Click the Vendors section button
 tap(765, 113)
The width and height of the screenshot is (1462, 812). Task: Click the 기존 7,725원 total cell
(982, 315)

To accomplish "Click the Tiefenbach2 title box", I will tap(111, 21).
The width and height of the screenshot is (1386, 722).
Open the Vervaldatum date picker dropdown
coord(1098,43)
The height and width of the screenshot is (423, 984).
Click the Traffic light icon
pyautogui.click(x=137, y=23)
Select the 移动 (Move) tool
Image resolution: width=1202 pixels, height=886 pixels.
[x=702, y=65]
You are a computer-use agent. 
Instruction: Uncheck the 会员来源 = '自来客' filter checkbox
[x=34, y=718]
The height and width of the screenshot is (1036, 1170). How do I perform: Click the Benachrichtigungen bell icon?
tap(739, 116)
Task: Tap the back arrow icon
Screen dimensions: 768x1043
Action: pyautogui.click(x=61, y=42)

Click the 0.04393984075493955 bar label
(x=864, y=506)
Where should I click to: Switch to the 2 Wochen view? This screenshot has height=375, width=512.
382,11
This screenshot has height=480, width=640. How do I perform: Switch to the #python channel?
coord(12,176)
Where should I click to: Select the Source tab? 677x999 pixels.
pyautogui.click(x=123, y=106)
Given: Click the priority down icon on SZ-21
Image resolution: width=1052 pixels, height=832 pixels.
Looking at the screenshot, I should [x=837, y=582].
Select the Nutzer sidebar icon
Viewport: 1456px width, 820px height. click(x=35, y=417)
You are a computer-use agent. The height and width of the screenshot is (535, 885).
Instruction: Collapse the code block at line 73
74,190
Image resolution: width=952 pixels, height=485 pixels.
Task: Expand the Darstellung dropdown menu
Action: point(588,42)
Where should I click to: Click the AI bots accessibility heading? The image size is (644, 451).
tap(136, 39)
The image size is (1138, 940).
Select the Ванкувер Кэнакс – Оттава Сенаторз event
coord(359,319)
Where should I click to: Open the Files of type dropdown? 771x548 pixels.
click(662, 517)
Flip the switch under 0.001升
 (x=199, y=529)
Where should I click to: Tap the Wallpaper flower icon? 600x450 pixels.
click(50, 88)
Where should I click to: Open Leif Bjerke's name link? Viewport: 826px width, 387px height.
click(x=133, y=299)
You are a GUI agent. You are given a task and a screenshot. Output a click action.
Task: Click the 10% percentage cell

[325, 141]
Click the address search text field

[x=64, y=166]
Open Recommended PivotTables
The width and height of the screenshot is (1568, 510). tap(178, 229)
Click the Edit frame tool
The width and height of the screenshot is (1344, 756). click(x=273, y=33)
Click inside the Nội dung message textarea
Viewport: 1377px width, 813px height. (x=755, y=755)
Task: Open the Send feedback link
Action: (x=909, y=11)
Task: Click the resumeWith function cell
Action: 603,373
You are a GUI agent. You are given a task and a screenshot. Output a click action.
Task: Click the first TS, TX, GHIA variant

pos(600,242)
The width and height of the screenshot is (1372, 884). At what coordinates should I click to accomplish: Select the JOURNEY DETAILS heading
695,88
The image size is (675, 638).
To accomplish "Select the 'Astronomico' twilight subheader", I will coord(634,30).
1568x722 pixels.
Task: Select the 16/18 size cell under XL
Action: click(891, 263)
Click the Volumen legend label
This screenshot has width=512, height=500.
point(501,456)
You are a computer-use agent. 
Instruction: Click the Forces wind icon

● WHAT YOU HAVE TO DO
Every line above should be retyped exactly as given.

● FINAL ANSWER
Click the Vendors section button
 tap(765, 113)
The width and height of the screenshot is (1462, 812). Task: Click the 기존 7,725원 total cell
(982, 315)

To accomplish "Click the Tiefenbach2 title box", I will tap(111, 21).
The width and height of the screenshot is (1386, 722).
Open the Vervaldatum date picker dropdown
coord(1098,43)
The height and width of the screenshot is (423, 984).
Click the Traffic light icon
pyautogui.click(x=137, y=23)
Select the 移动 (Move) tool
Image resolution: width=1202 pixels, height=886 pixels.
[x=702, y=65]
You are a computer-use agent. 
Instruction: Uncheck the 会员来源 = '自来客' filter checkbox
[x=34, y=718]
The height and width of the screenshot is (1036, 1170). How do I perform: Click the Benachrichtigungen bell icon?
tap(739, 116)
Task: Tap the back arrow icon
Screen dimensions: 768x1043
Action: pyautogui.click(x=61, y=42)

Click the 0.04393984075493955 bar label
(x=864, y=506)
Where should I click to: Switch to the 2 Wochen view? This screenshot has height=375, width=512.
382,11
This screenshot has height=480, width=640. How do I perform: Switch to the #python channel?
coord(12,176)
Where should I click to: Select the Source tab? 677x999 pixels.
pyautogui.click(x=123, y=106)
Given: Click the priority down icon on SZ-21
Image resolution: width=1052 pixels, height=832 pixels.
Looking at the screenshot, I should [x=837, y=582].
Select the Nutzer sidebar icon
Viewport: 1456px width, 820px height. click(x=35, y=417)
You are a computer-use agent. The height and width of the screenshot is (535, 885).
Instruction: Collapse the code block at line 73
74,190
Image resolution: width=952 pixels, height=485 pixels.
Task: Expand the Darstellung dropdown menu
Action: point(588,42)
Where should I click to: Click the AI bots accessibility heading? The image size is (644, 451).
tap(136, 39)
The image size is (1138, 940).
Select the Ванкувер Кэнакс – Оттава Сенаторз event
coord(359,319)
Where should I click to: Open the Files of type dropdown? 771x548 pixels.
click(662, 517)
Flip the switch under 0.001升
 (x=199, y=529)
Where should I click to: Tap the Wallpaper flower icon? 600x450 pixels.
click(50, 88)
Where should I click to: Open Leif Bjerke's name link? Viewport: 826px width, 387px height.
click(x=133, y=299)
You are a GUI agent. You are given a task and a screenshot. Output a click action.
Task: Click the 10% percentage cell

[325, 141]
Click the address search text field

[x=64, y=166]
Open Recommended PivotTables
The width and height of the screenshot is (1568, 510). tap(178, 229)
Click the Edit frame tool
The width and height of the screenshot is (1344, 756). click(x=273, y=33)
Click inside the Nội dung message textarea
Viewport: 1377px width, 813px height. (x=755, y=755)
Task: Open the Send feedback link
Action: (x=909, y=11)
Task: Click the resumeWith function cell
Action: 603,373
You are a GUI agent. You are given a task and a screenshot. Output a click action.
Task: Click the first TS, TX, GHIA variant

pos(600,242)
The width and height of the screenshot is (1372, 884). At what coordinates should I click to accomplish: Select the JOURNEY DETAILS heading
695,88
The image size is (675, 638).
To accomplish "Select the 'Astronomico' twilight subheader", I will coord(634,30).
1568x722 pixels.
Task: Select the 16/18 size cell under XL
Action: click(891, 263)
Click the Volumen legend label
This screenshot has width=512, height=500.
point(501,456)
You are a computer-use agent. 
Instruction: Click the Forces wind icon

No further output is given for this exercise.